__Problem to work on__
Please filter the entries and return only the lines that include "Task".

------ Stored data ------

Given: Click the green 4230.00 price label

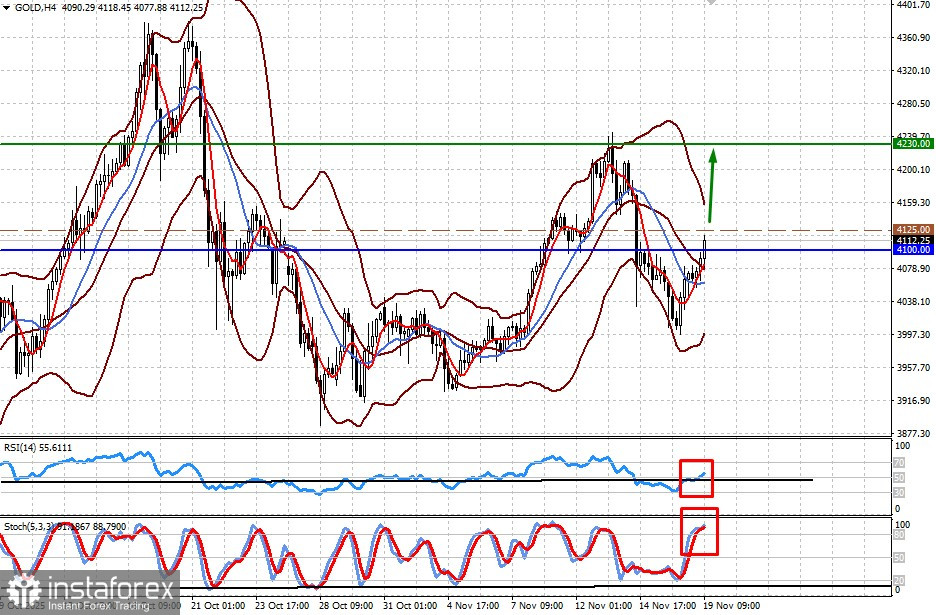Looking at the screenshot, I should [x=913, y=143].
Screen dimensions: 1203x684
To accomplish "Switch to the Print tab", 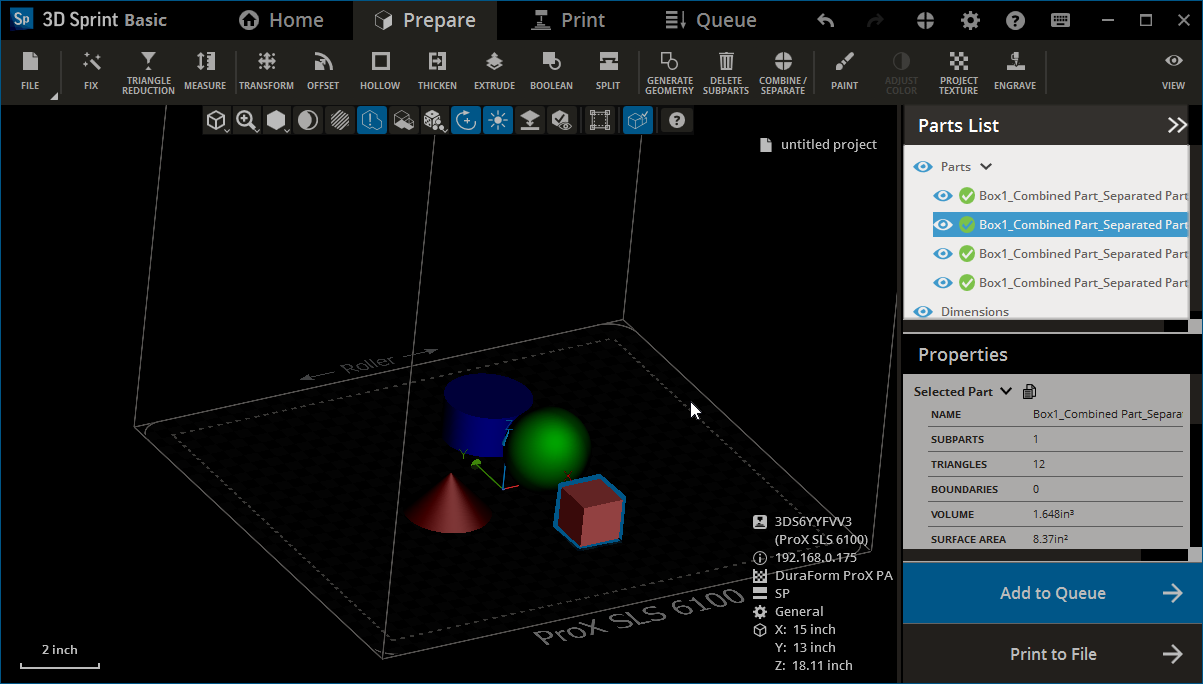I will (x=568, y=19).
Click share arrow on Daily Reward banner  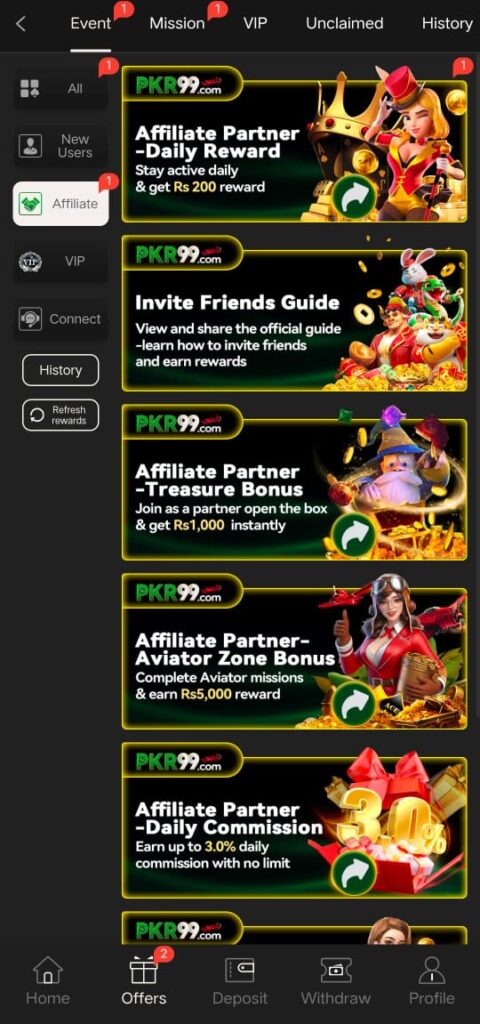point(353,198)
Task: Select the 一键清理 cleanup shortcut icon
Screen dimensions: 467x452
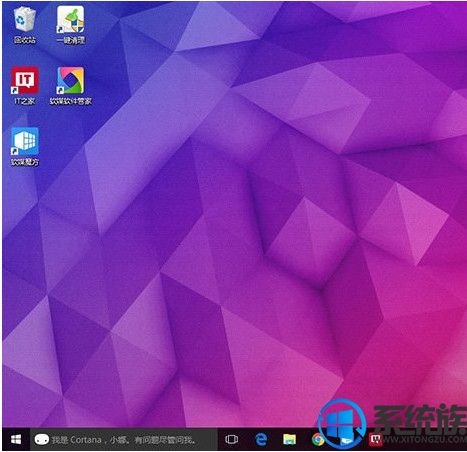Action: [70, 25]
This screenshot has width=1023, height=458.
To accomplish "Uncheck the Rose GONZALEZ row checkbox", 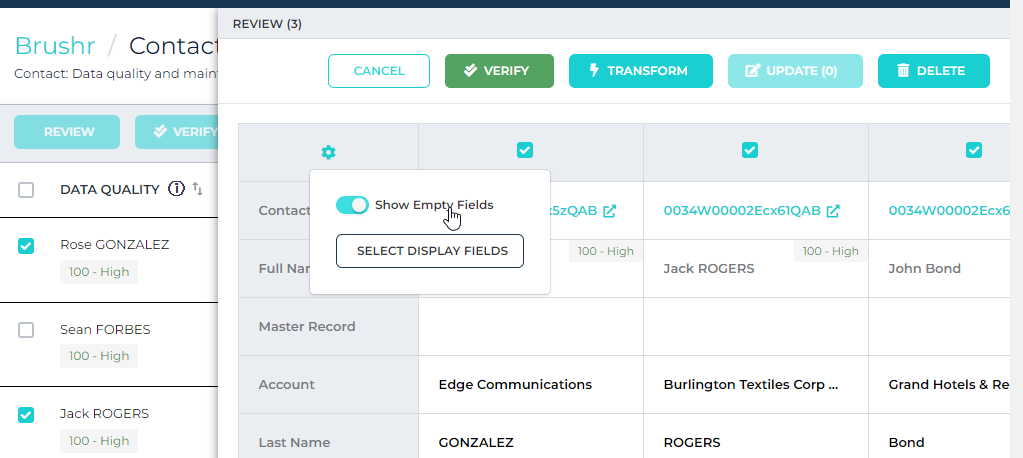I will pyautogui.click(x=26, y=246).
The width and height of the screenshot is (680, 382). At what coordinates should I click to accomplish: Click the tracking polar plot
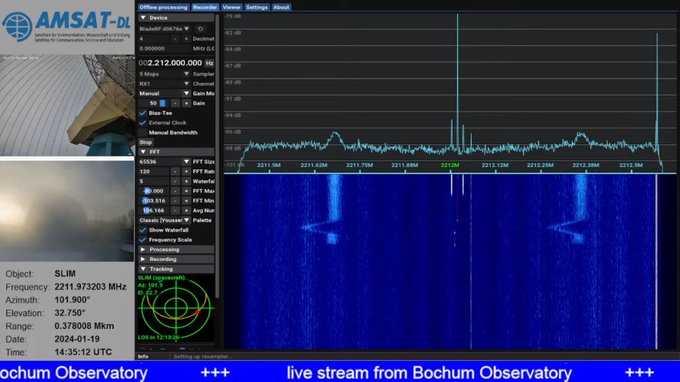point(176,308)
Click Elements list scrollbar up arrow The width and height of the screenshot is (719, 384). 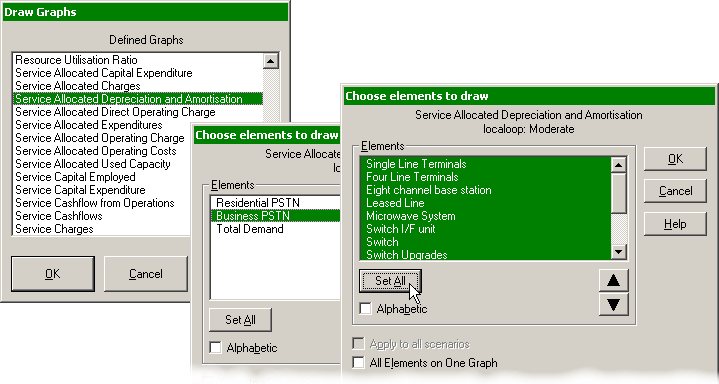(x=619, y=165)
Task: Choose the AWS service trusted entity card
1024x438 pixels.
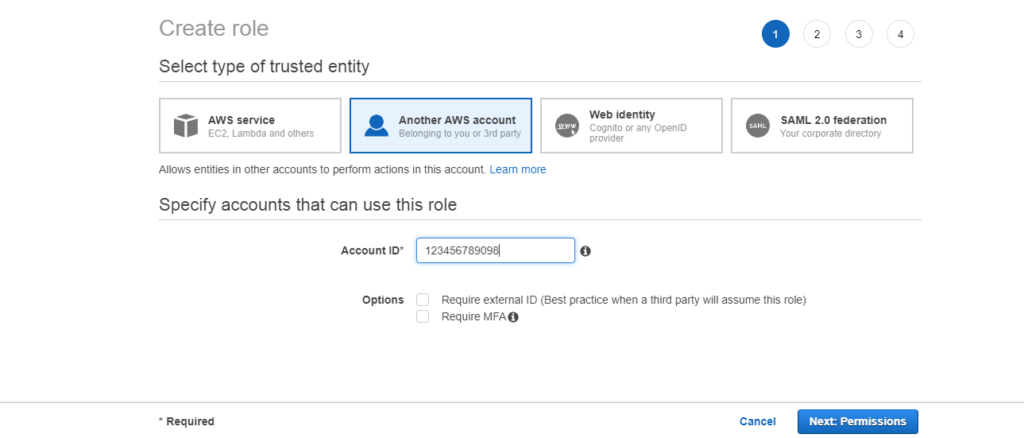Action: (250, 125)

------

__Expected output__
Task: Select the 一键清理 cleanup shortcut icon
Task: Choose the AWS service trusted entity card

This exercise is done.